Obviously, there is no definitive path any character should take, but I want to see more passion and/or struggle out of Tre. Villains can win a crowd over if they’re passionate about their goal or have a relatable struggle – see Thanos, Khan, Magneto, Killmonger.






A lot going on, but when you’re the most hated man in OCW, everybody wants a piece and everyone has something to say. Munoz adds “crowd control” to his resume, preventing Colin Locke from harassing El Primero. I say he did a decent job because Locke proves that Chumbawamba (ask your parents) was right and still manages to catch up to Parca.


When Locke shows UP... Parca ends up getting shown OUT... of the ring, that is. Add another Parca clip to the Discord and put it on repeat, because I could use a pick me up... which is something I’m sure Parca won’t say anytime soon.


Munoz also allowed Chris “The Only CG You Need to Know” Greene to run his mouth, which I enjoyed... especially when he called El Primero a puto. Nice. Unfortunately, Parca gets frustrated and stops using his words; resorting to violence. Shameful. I recommend that Chris checks Parca’s veterinary history to make sure he’s had all his shots as I hear chihuahuas are prone to trash-mouth disease.

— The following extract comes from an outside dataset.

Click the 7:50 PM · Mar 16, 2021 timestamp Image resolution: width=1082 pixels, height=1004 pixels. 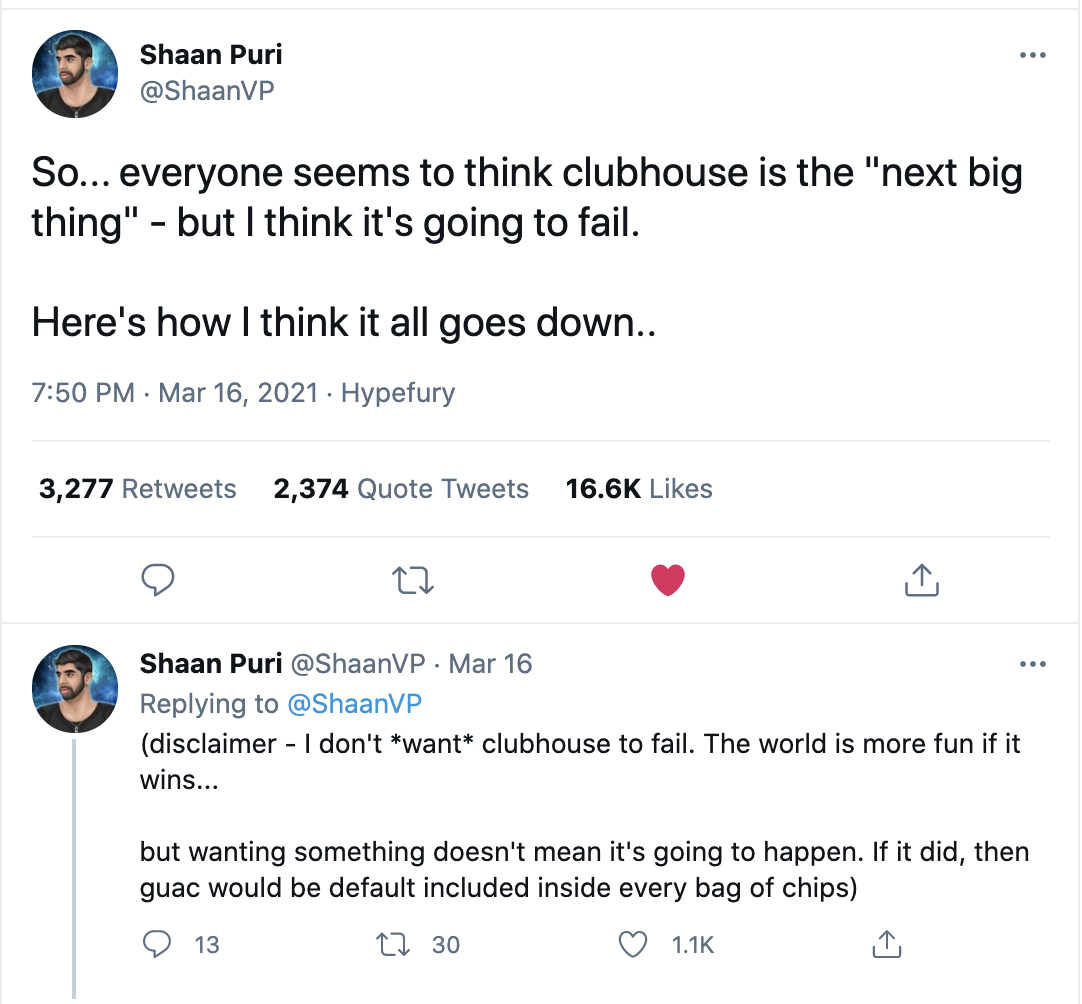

A solid RP – I kinda wish there was a bit more in the Locke/Munoz bit – but then I’m sure someone would have said that it would make the bit too long or something. Keeping it short was probably the safest bet.






What a memorable meeting of mutual, mat-militant members of a mass media monolith known as OCW. You could say that DOC is the Kobe Bryant to Nate’s Michael Jordan, but DOC hasn’t been around quite long enough to make the comparison... although the potential is there, considering how they both had an amazing rookie year.

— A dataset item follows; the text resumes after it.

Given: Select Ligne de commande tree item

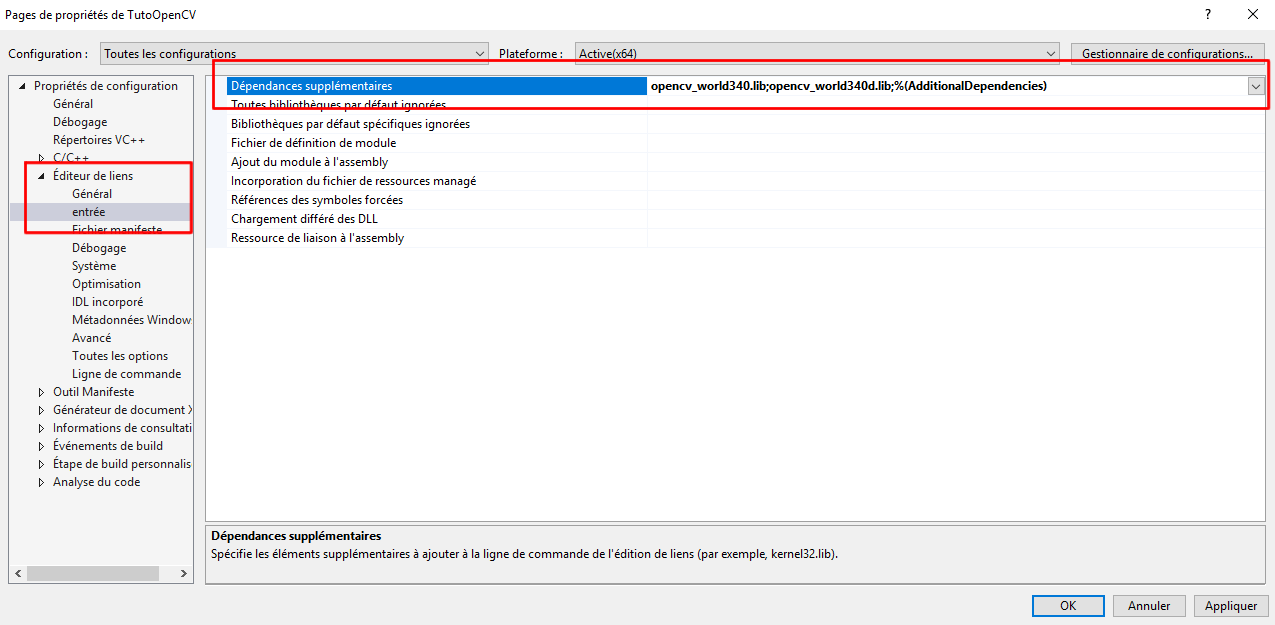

The returning Kang of OCW might not want to bet his Kangdom against the Franchize, but who knows how much longer we’ll be able to buy tickets to the Ortiz Express. Building a throne on that track may be the only way to ensure they both collide and I definitely want to see that runaway match.

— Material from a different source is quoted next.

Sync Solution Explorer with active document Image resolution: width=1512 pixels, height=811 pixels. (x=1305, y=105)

Nate, of course, backs down to no man, even one with a crown – wouldn't be the first time he kicked some royal highness in OCW. He also asks the question: what is a Kang to the King of Kings? Nate is in God-Mode every day of his life and unlike another religious figure... Ortiz doesn’t take a day off on Sunday.






H2O manages to slip away from his relentless roaming rumble with Quartz, like a kid finding his way out of a bouncy castle to grab a snack (and who wouldn’t consider Maxx Edwards a proper snack), only to fall right back into the eye of the storm. The show has no choice but to cut out as the brothers continue to battle well over the allotted air time.


H2O comes out lookin’ strong and highly motivated, like when Jay finds out your wife has a sister and shows us why he deserves to be in the limelight... as the Good Light.